On the other hand, several minority organisations claimed these people were
genuine Indians and should not be harassed. The issue turned into a dispute
with AASU, AJYCP and others calling the ousted people doubtful citizens and
minority organisations calling them Indians. The tension was all over, in the
media, on the street and at public meetings. On July 28, an All Assam Minority
Students Union (AAMSU) lender declared at a Press Meet in Guwahati that if
harassment of minorities continues, Assamese people would be driven out of
Barpeta, Dhubri and Goalpara districts. Fortunately, various organisations in
Assam have deplored the statement and called it derisive.

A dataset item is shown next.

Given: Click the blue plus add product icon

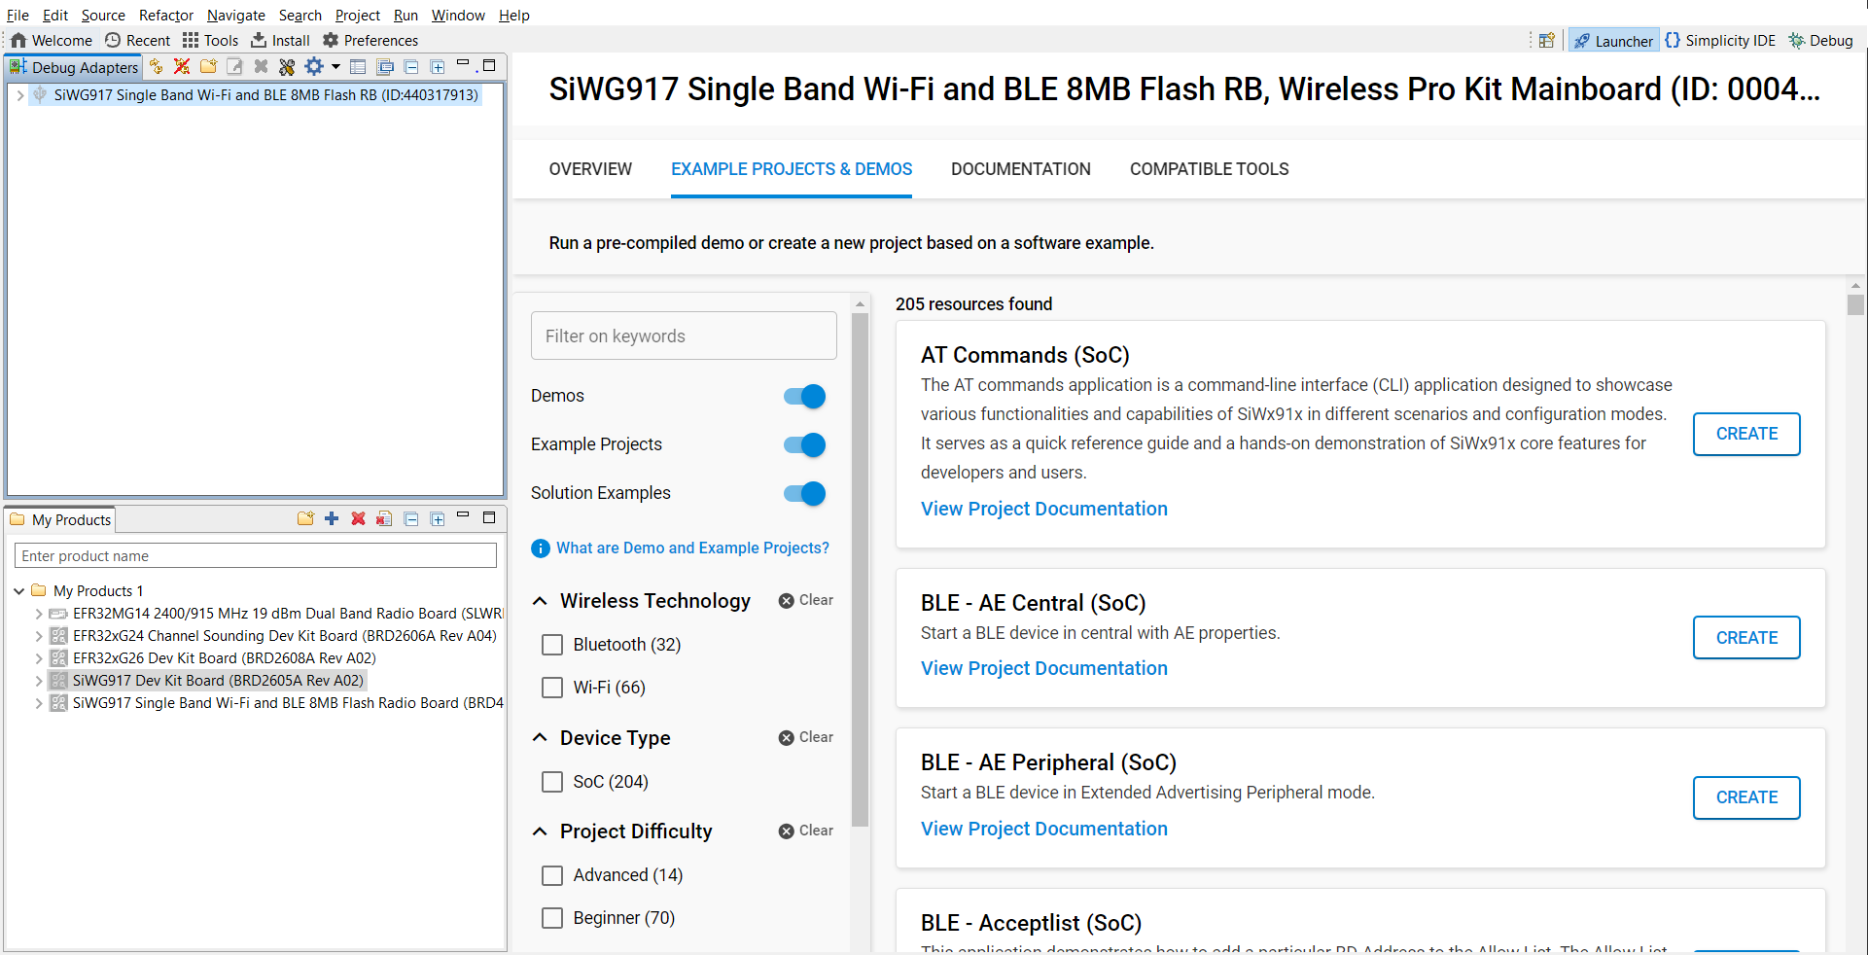Looking at the screenshot, I should (332, 518).
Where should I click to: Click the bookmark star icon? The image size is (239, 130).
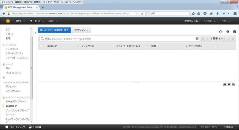tap(193, 13)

On July 31 and August 1, Chief Minister Tarun Gogoi said in Guwahati that all
the 3,300 people thrown out of Arunachal were genuine Indian citizens. This
would certainly ease the tension through it was not a solution to the problem.
And if there is no solution, the problem will provoke frequent tension in the
State, threaten communal harmony and shake the very edifice of Assamese
nationality. The fear and suspicion in the minority mind is to a little extent
the result of political power play and to a great extent the result of the
mistakes committed during the Assam movement. Say for instance, the Nellie
massacre. Detection of foreigners is not possible if this suspicion persists.
The Government is not at all interested to stop illegal migration. The solution
lies in a united approach by both the majority and the minority communities.
Illegal migration harms both. Sooner the realisation, the better. Assams
future lies is mutual trust, distrust will lead to doom.